# [What you should do]
Copy the material below line for line, leaving out the pictures.

# [Material]
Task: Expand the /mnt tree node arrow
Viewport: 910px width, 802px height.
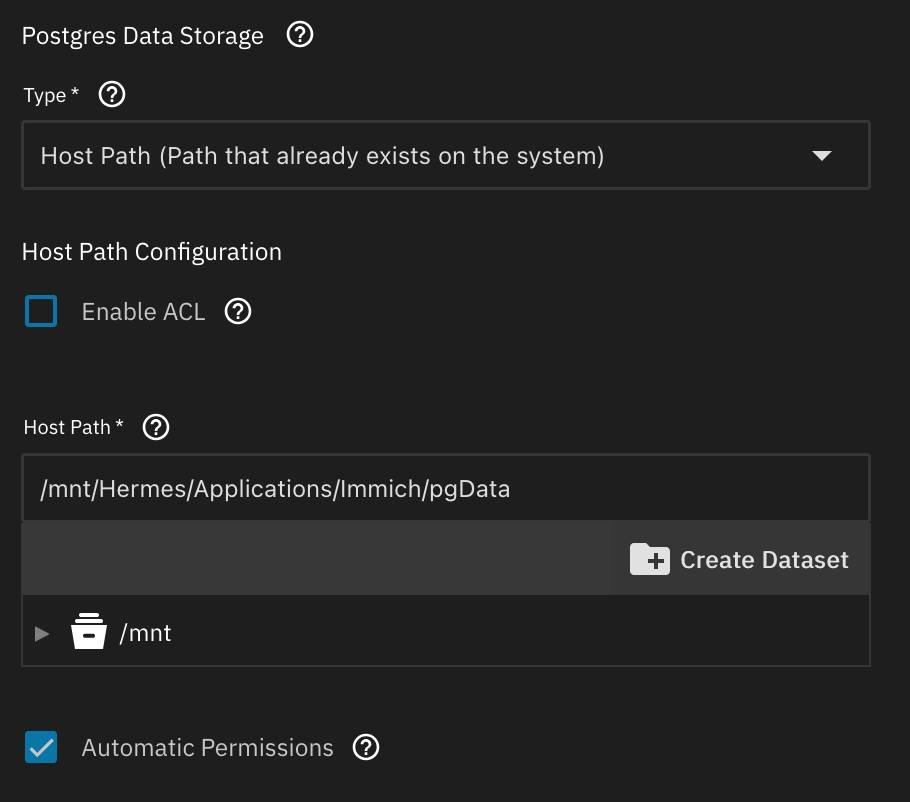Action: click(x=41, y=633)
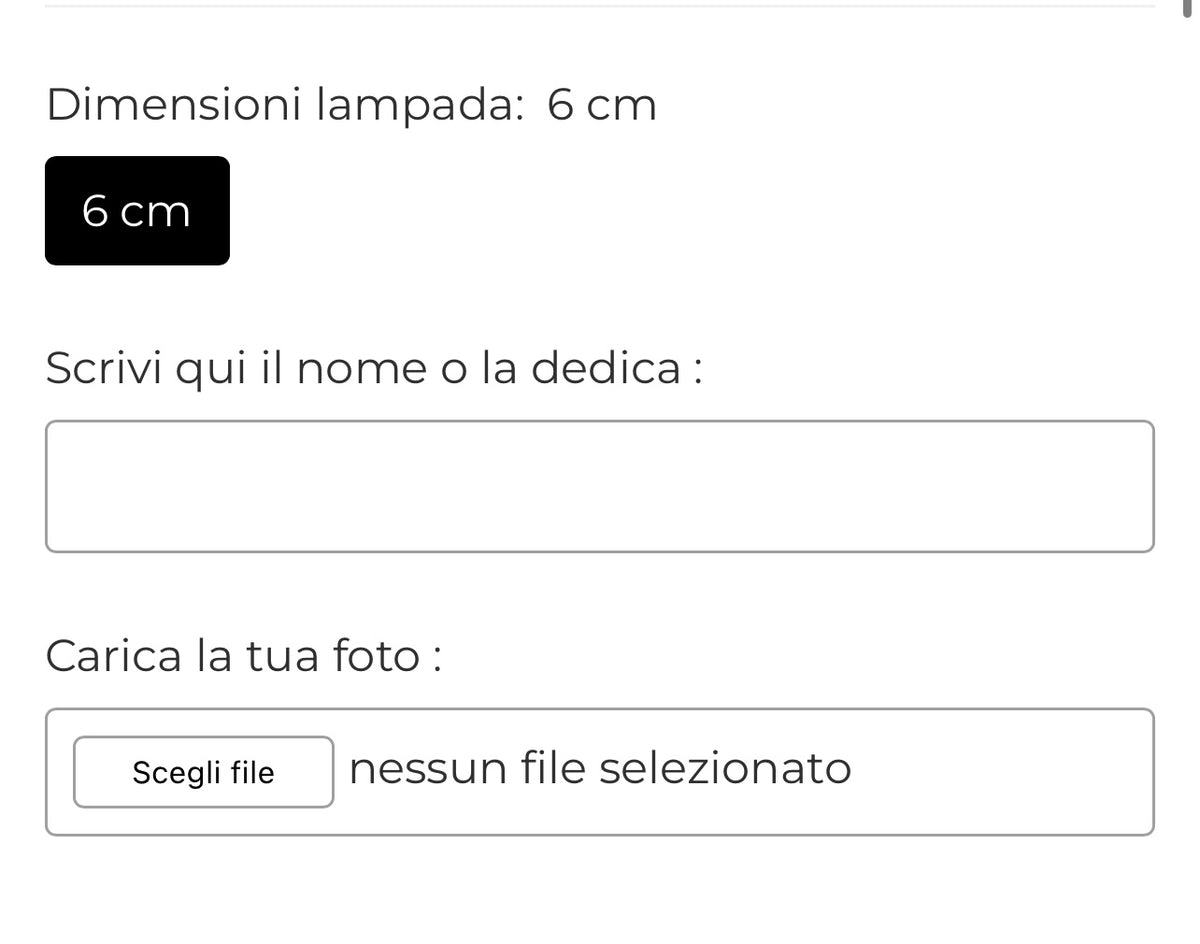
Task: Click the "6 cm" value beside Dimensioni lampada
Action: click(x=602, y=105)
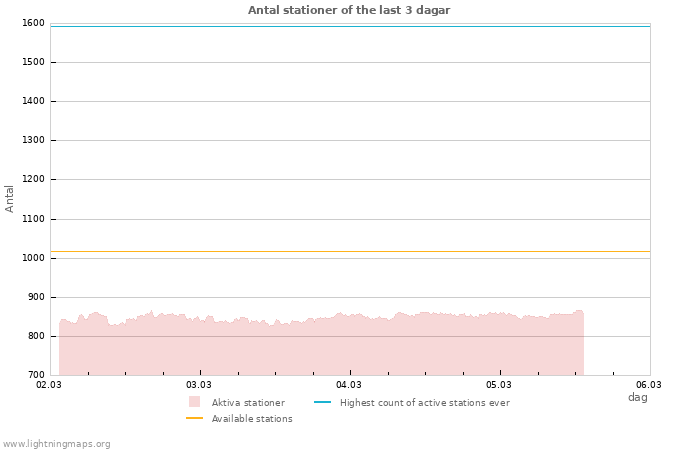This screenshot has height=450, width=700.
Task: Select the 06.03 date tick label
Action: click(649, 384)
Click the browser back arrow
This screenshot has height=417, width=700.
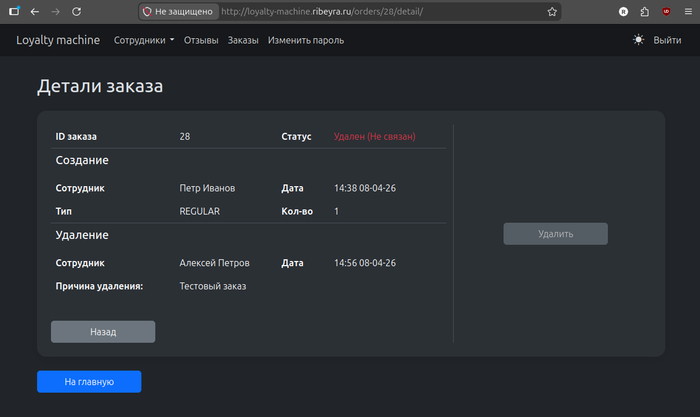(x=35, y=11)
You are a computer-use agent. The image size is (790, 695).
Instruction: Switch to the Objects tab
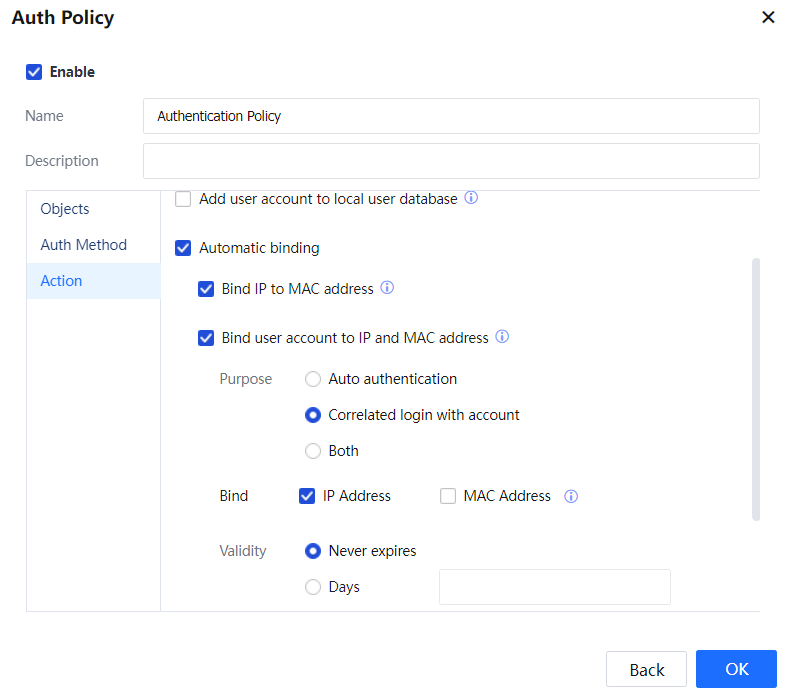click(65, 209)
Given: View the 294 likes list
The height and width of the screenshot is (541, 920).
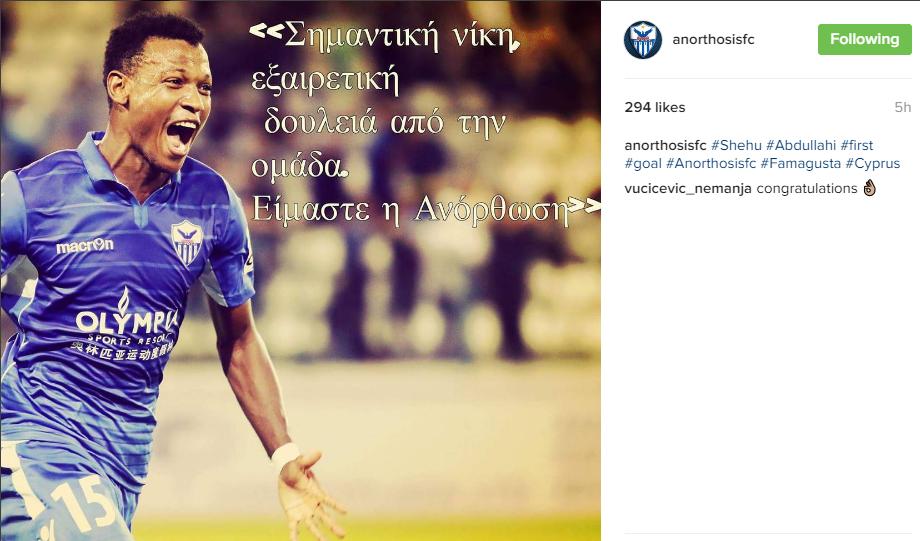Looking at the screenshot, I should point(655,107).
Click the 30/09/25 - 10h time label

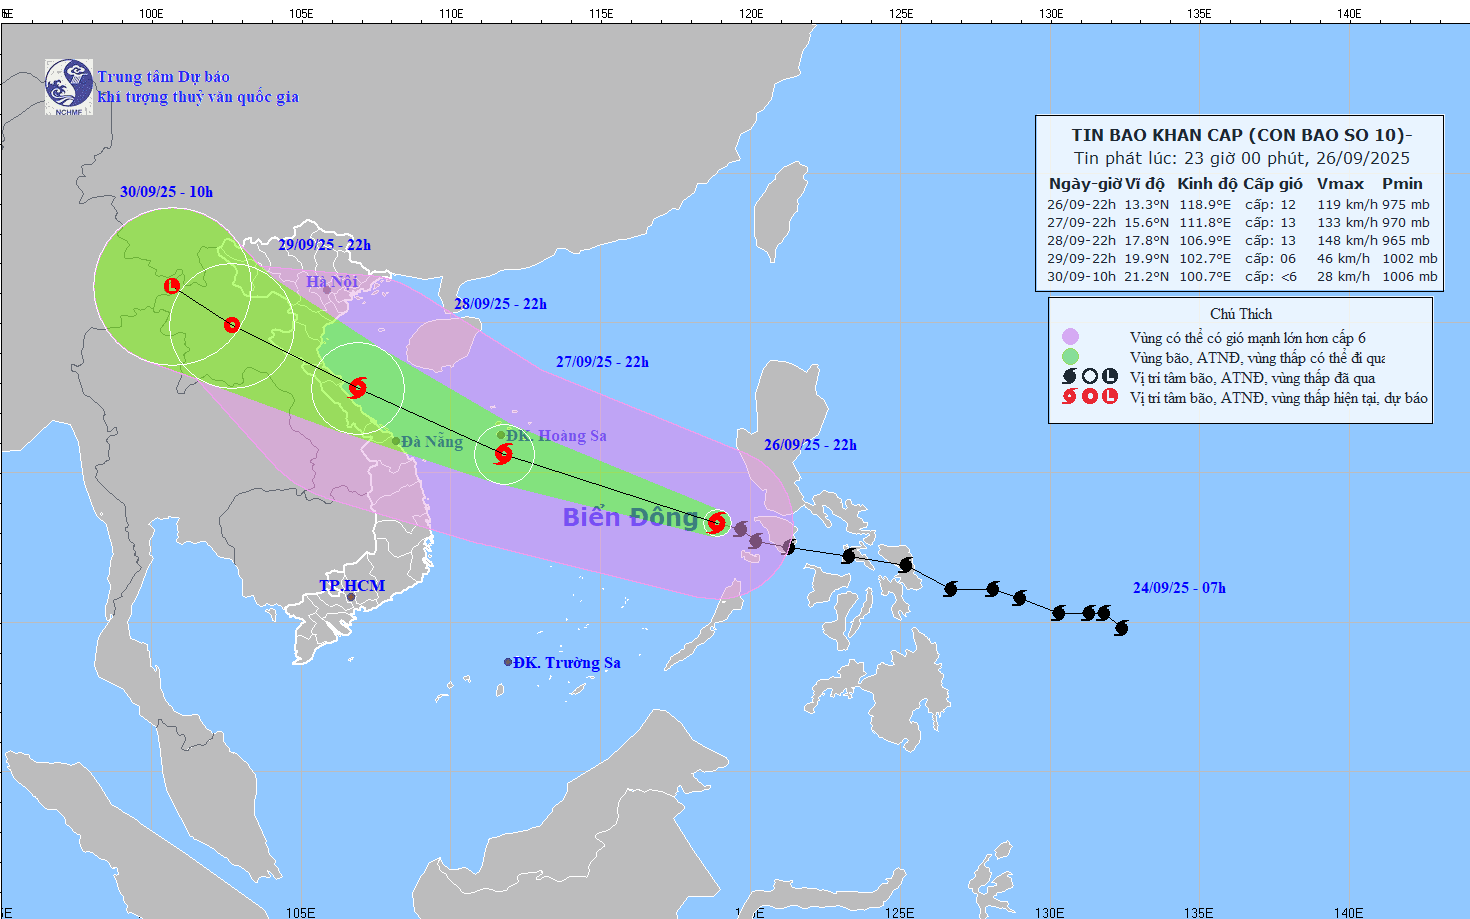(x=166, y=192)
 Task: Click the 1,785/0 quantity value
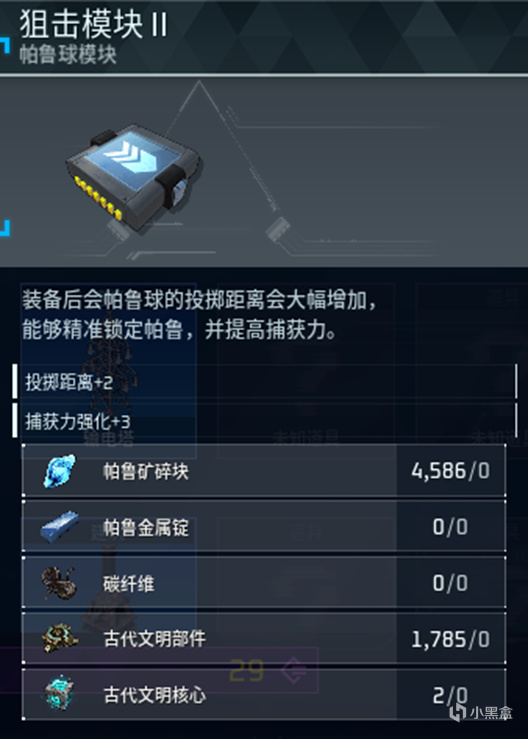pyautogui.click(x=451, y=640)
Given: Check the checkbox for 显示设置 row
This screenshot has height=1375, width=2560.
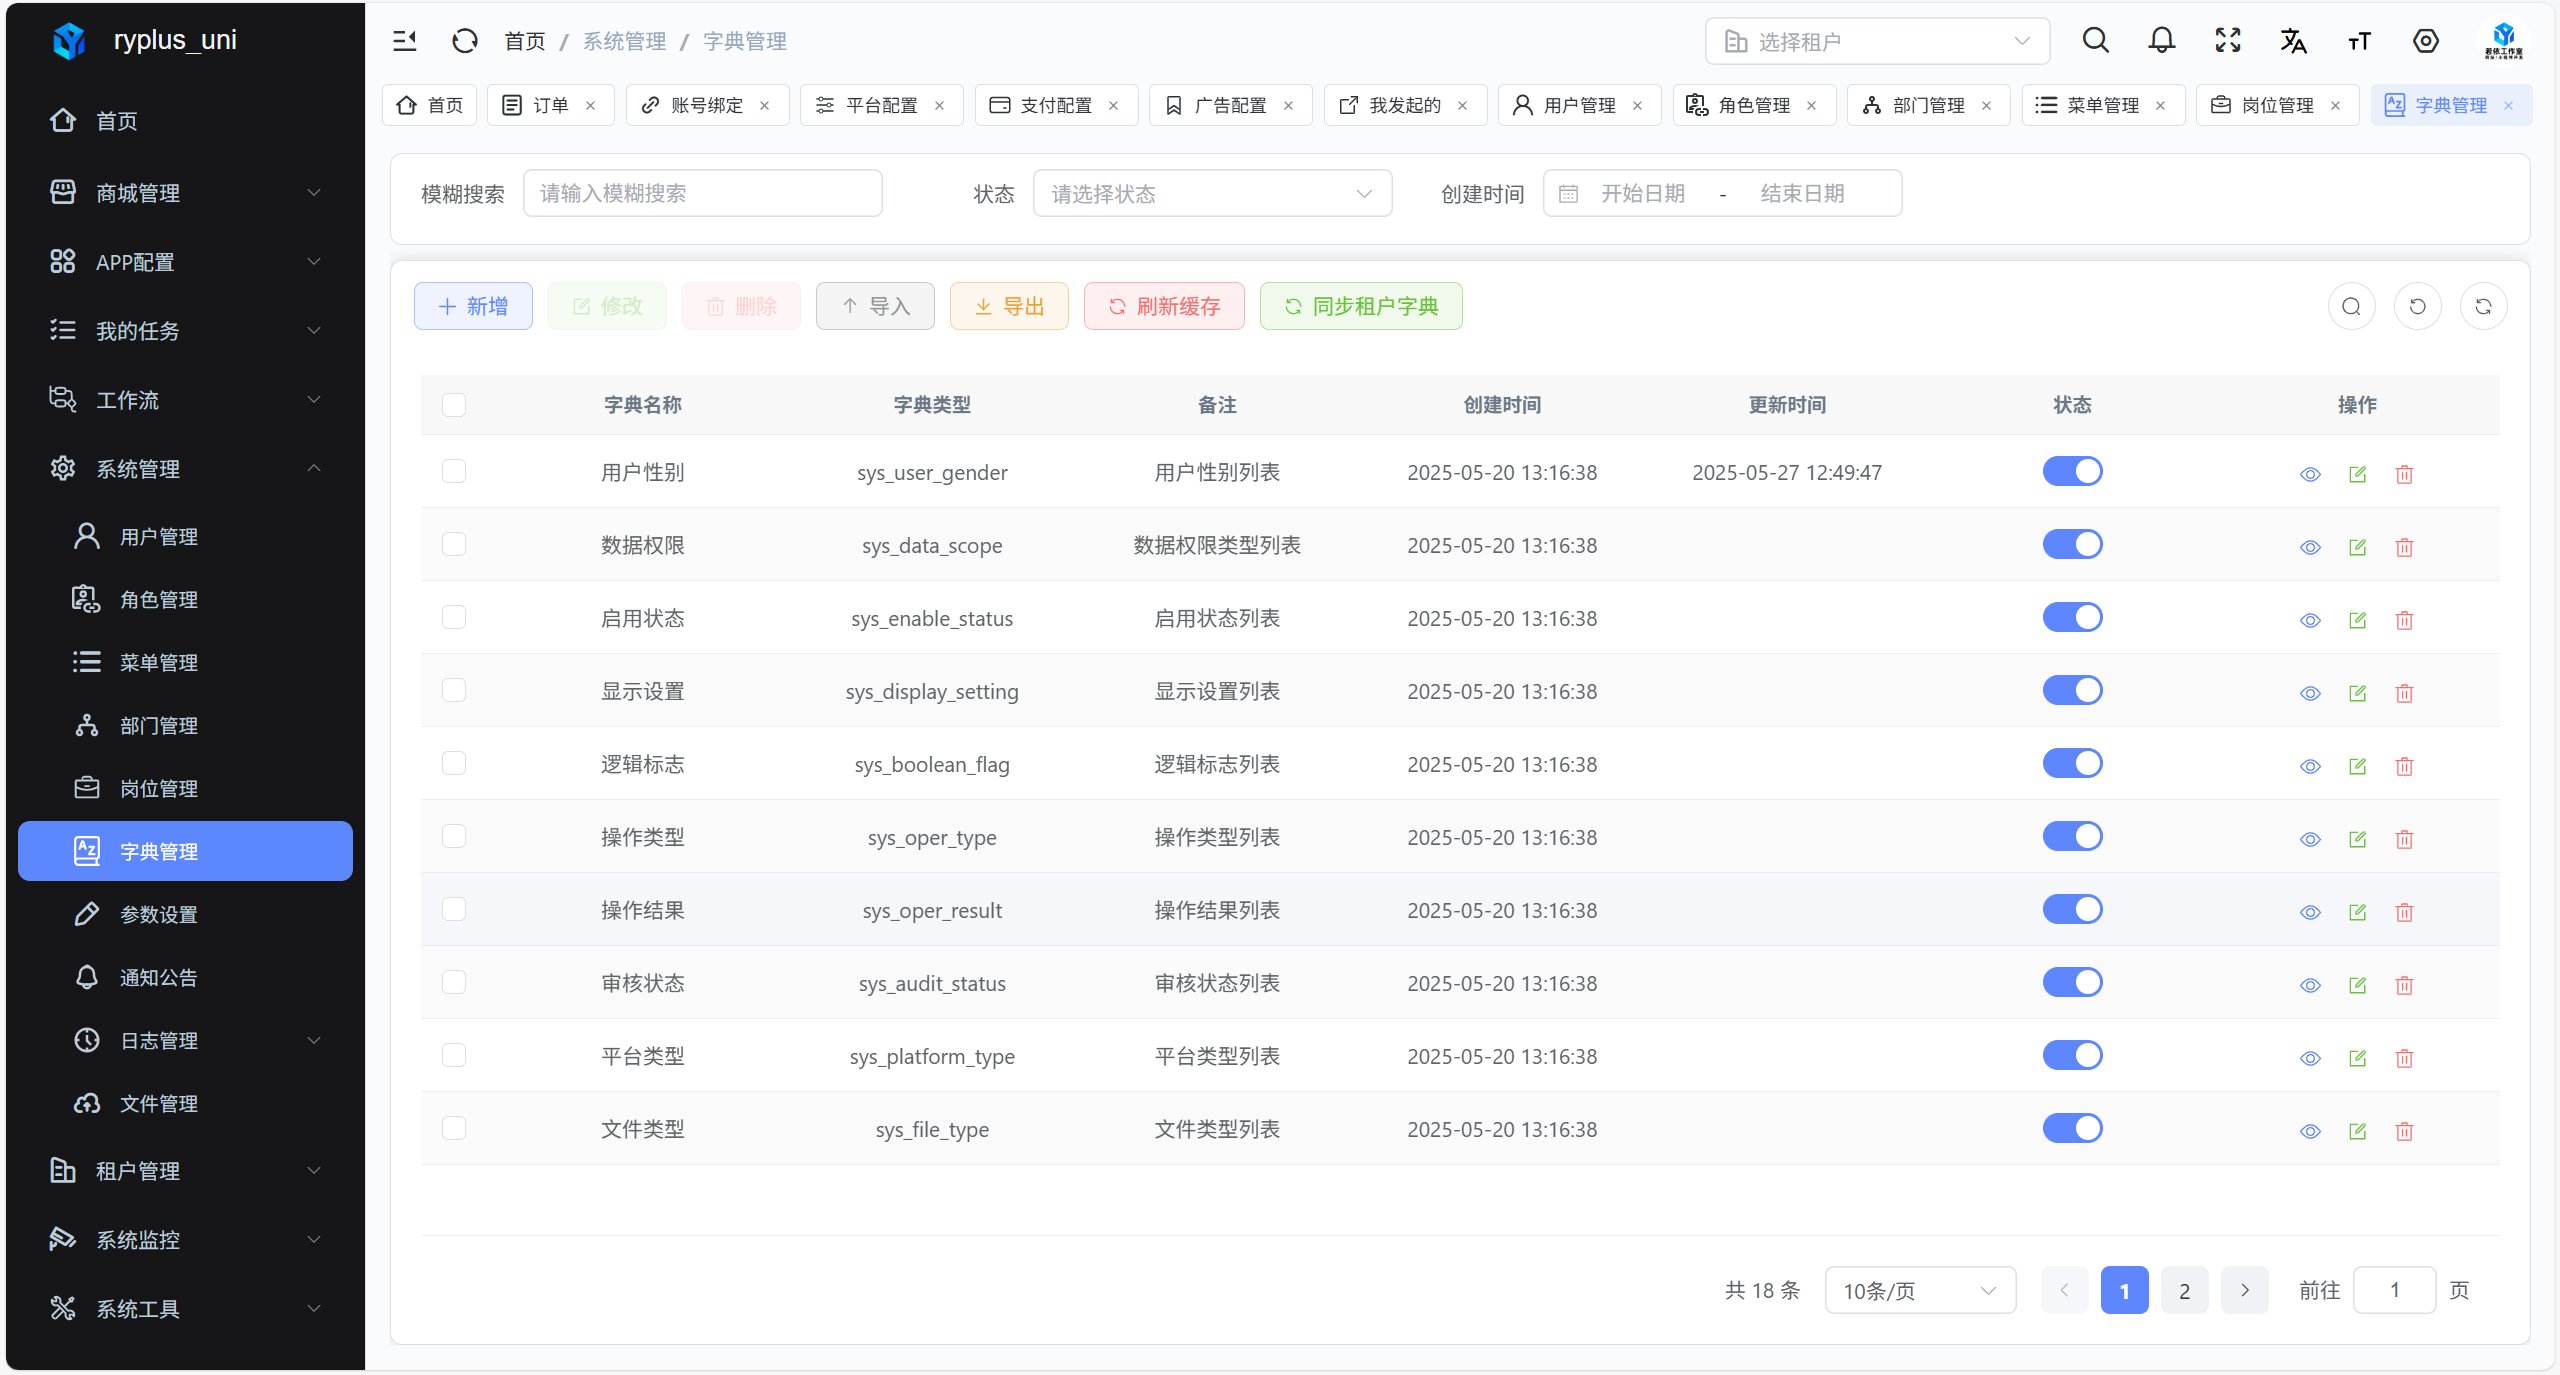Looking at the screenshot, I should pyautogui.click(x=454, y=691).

# [Complete response]
Task: Expand the /mnt tree node arrow
Viewport: 910px width, 802px height.
Action: click(x=41, y=633)
Task: Click the "6 cm" value beside Dimensioni lampada
Action: click(x=602, y=105)
This screenshot has height=450, width=700.
Task: Select the 06.03 date tick label
Action: click(649, 384)
Click the browser back arrow
This screenshot has height=417, width=700.
(x=35, y=11)
You are a computer-use agent. The image size is (790, 695).
Instruction: Switch to the Objects tab
click(65, 209)
Given: View the 294 likes list
The height and width of the screenshot is (541, 920).
Looking at the screenshot, I should point(655,107).
Click the 30/09/25 - 10h time label

(x=166, y=192)
 Task: Click the 1,785/0 quantity value
pyautogui.click(x=451, y=640)
Given: Check the checkbox for 显示设置 row
This screenshot has height=1375, width=2560.
Looking at the screenshot, I should pyautogui.click(x=454, y=691).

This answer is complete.